- Given text:

#####

President Trump has already tapped Richard Grenell, a Trump loyalist, a toady, with no intelligence experience to temporarily run the office of DNI.

For more, I`m joined by Natasha Betrand, Politico National Security Correspondent, let`s see, Larry Pfeiffer, former CIA chief of staff, and David Frum, Senior Editor for The Atlantic and former George W. Bush speechwriter.

Larry, tell us about this. What are the implications of this? What more do we know about the fact that the Russians are trying to help Trump again, in fact, they are interfering in the primaries to the benefit of Bernie Sanders, for whatever reason to screw things up, probably to make the Democrats more vulnerable? Who knows what? But what do you make of all this coming out and the fact that we`re all getting briefed on it this week?

LARRY PFEIFFER, FORMER CIA CHIEF OF STAFF: Well, Chris, break the glass, set off the sirens, call the firefighters from the nearby county, the Russians are coming. I`m not surprised. This is something Bob Mueller told us in his hearing on Capitol Hill. The Russians have been coming after us. They`ve been doing it since before 2016. They did it in 2016, they did it in 2018, they`re doing it in 2020.

Their goal is to be disruptive. They want to mess with us. They will have favored candidates. Clearly, they see Donald Trump`s time as president as being beneficial to Russian national interests. So, of course, they are showing a preference.

The fact that they`re helping Bernie Sanders as well, according to the recent reporting, shows that they`re equal opportunity players. They`re going to mess around wherever they can mess around because they want to find those divisions that exist in America and they want to exploit them.

MATTHEWS: Do they want us to have a clown as president?

PFEIFFER: They want us to have a president who is going to have policies that will ultimately work to Russian benefit. So those policies include policies that break up alliances, that remove America from regions of the world where we`re doing, you know, God`s work. And if that means, you know, supporting Donald Trump, then that`s what they`re trying to do.

#####

- Data section:
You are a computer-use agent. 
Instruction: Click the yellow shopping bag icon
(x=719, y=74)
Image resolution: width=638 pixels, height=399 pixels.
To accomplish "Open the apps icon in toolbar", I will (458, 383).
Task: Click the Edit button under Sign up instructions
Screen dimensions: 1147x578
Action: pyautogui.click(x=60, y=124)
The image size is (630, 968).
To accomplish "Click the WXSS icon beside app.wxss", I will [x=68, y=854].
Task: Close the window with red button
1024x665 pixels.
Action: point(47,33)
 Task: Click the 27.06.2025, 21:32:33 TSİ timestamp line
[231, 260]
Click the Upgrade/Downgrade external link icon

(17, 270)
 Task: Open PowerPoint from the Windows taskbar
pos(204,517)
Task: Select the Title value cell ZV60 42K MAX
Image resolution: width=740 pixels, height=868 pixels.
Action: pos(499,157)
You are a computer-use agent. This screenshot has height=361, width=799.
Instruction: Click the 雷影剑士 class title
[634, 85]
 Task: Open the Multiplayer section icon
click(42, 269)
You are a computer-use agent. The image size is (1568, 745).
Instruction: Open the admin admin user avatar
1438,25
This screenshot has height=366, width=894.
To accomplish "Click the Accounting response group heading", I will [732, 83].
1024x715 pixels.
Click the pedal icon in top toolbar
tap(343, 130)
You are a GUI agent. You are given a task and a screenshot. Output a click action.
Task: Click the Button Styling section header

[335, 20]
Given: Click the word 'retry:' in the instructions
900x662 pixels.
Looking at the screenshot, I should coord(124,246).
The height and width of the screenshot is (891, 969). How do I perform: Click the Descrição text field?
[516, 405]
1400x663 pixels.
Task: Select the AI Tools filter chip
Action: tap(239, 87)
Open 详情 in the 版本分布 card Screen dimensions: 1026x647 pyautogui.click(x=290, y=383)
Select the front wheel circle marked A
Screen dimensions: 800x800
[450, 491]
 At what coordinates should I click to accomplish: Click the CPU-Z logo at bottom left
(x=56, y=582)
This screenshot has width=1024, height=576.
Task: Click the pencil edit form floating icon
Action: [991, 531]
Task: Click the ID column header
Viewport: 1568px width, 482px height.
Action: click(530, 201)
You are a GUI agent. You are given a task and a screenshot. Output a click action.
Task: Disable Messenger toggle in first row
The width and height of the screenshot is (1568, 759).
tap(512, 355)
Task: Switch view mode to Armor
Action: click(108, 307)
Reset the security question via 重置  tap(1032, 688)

#####

- Assigned task: Set down the stretch of the transcript from "Larry, tell us" through "it in 2020.", word for word. The entries come from a different source than the transcript.

- Solution to this task:
Larry, tell us about this. What are the implications of this? What more do we know about the fact that the Russians are trying to help Trump again, in fact, they are interfering in the primaries to the benefit of Bernie Sanders, for whatever reason to screw things up, probably to make the Democrats more vulnerable? Who knows what? But what do you make of all this coming out and the fact that we`re all getting briefed on it this week?

LARRY PFEIFFER, FORMER CIA CHIEF OF STAFF: Well, Chris, break the glass, set off the sirens, call the firefighters from the nearby county, the Russians are coming. I`m not surprised. This is something Bob Mueller told us in his hearing on Capitol Hill. The Russians have been coming after us. They`ve been doing it since before 2016. They did it in 2016, they did it in 2018, they`re doing it in 2020.